According to the changelog below, which two new functions are added to libguile/ports.c?

● Given text

──────────────────────────────

* libguile/strings.c (scm_string_append): Check for numerical overflow
while computing the length of the result. Double-check that we don't
overflow the result string, and that it is the correct length in the
end (in case another thread changed the list). When copying a narrow
string to a wide result, avoid calling 'scm_i_string_length' and
'scm_i_string_chars' on each character.
Fixes <http://bugs.gnu.org/11468>.
* libguile/ports.c (scm_conversion_strategy): Remove.
(default_conversion_strategy_var, sym_error, sym_substitute,
sym_escape): New variables.
(scm_i_get_conversion_strategy, scm_i_set_conversion_strategy_x):
Remove.
(scm_i_default_port_conversion_handler,
scm_i_set_default_port_conversion_handler): New functions.
(scm_port_conversion_strategy): Use
`scm_i_default_port_conversion_handler' when PORT is #f.
(scm_set_port_conversion_strategy_x): Use SYM_ERROR, SYM_SUBSTITUTE,
and SYM_ESCAPE. Use `scm_i_set_default_port_conversion_handler' when
PORT is #f.
(scm_init_ports): Initialize DEFAULT_CONVERSION_STRATEGY_VAR.
* libguile/ports.h: Update declarations accordingly.
* libguile/foreign.c: Change
`scm_i_get_conversion_strategy (SCM_BOOL_F)' to
`scm_i_default_port_conversion_handler ()'.
* libguile/strings.c: Likewise.
* test-suite/tests/ports.test ("%default-port-conversion-strategy"): New
test prefix.
* test-suite/tests/foreign.test ("pointer<->string")["%default-port-conversion-strategy
is error", "%default-port-conversion-strategy is soft"]: New tests.
* test-suite/test-suite/lib.scm (exception:encoding-error): Allow the
regexp to match `scm_to_stringn' error messages.
* doc/ref/api-io.texi (Ports): Document `%default-port-conversion-strategy'.

──────────────────────────────

● Dataset extract
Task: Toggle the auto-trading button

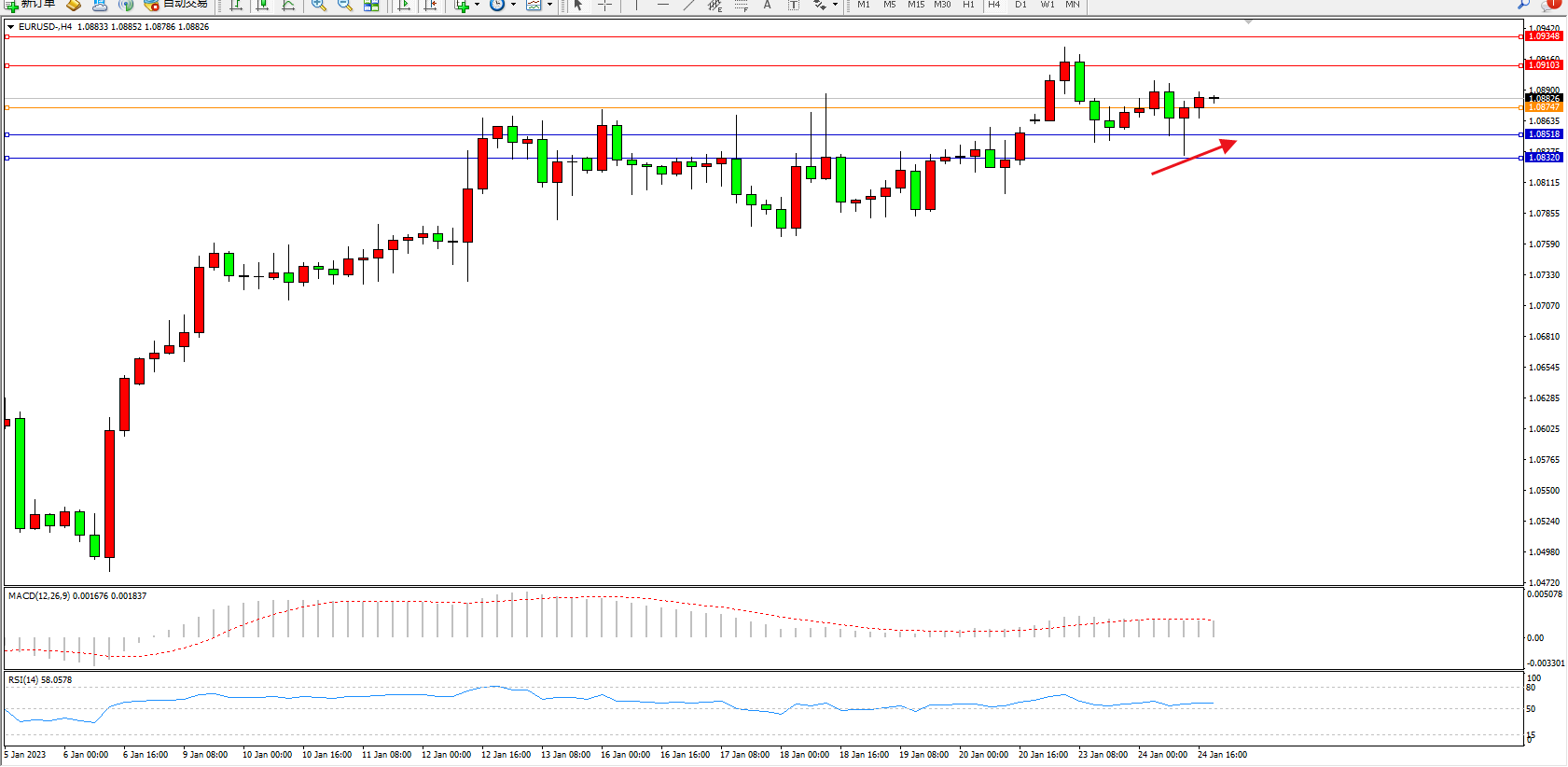Action: click(x=175, y=5)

──────────────────────────────

● Complete answer
scm_i_default_port_conversion_handler and scm_i_set_default_port_conversion_handler